Prevention and Diagnosis
The estimated incubation period for COVID-19 is up to 14 days from the time of exposure, with a median incubation period of 4 to 5 days. Patients with COVID-19 often have clinical manifestations of fever (85–89%), cough (68–86%), and shortness of breath (19–80%). In a study of 1,099 confirmed cases hospitalized with COVID-19, fever was present in 43.8% of patients at admission but ultimately developed in 88.7% of patients during hospitalization.1
Less common symptoms are nausea (24%), muscle ache (11–15%), confusion (9%), headache (8–14%), sore throat (5–18%), nasal congestion/rhinorrhea (5–16%), chest pain (2%), and diarrhea (2–27%). Other reported symptoms have included anosmia, dysgeusia, sputum production, dizziness, abdominal pain, anorexia, and vomiting. 1-3
The clinical spectrum of COVID-19 ranges from asymptomatic to respiratory failure to multiorgan and systemic manifestations. A large study of 44,672 confirmed COVID-19 cases identified by the Chinese Centers for Disease Control and Prevention found that4:
- 81% of cases were mild (e.g., non-pneumonia and mild pneumonia)

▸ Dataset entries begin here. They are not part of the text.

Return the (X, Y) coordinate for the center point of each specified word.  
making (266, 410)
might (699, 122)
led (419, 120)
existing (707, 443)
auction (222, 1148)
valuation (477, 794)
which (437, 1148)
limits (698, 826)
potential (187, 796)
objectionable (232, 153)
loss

- 14% of cases were severe (e.g., dyspnea, respiratory frequency ≥30/min, blood-oxygen saturation ≤93%, partial pressure of arterial oxygen to fraction of inspired oxygen ratio <300 mm Hg, and/or lung infiltrates >50% within 24 to 48 hours)
- 5% of cases were critical (e.g., respiratory failure, septic shock, and/or multiple organ dysfunction or failure)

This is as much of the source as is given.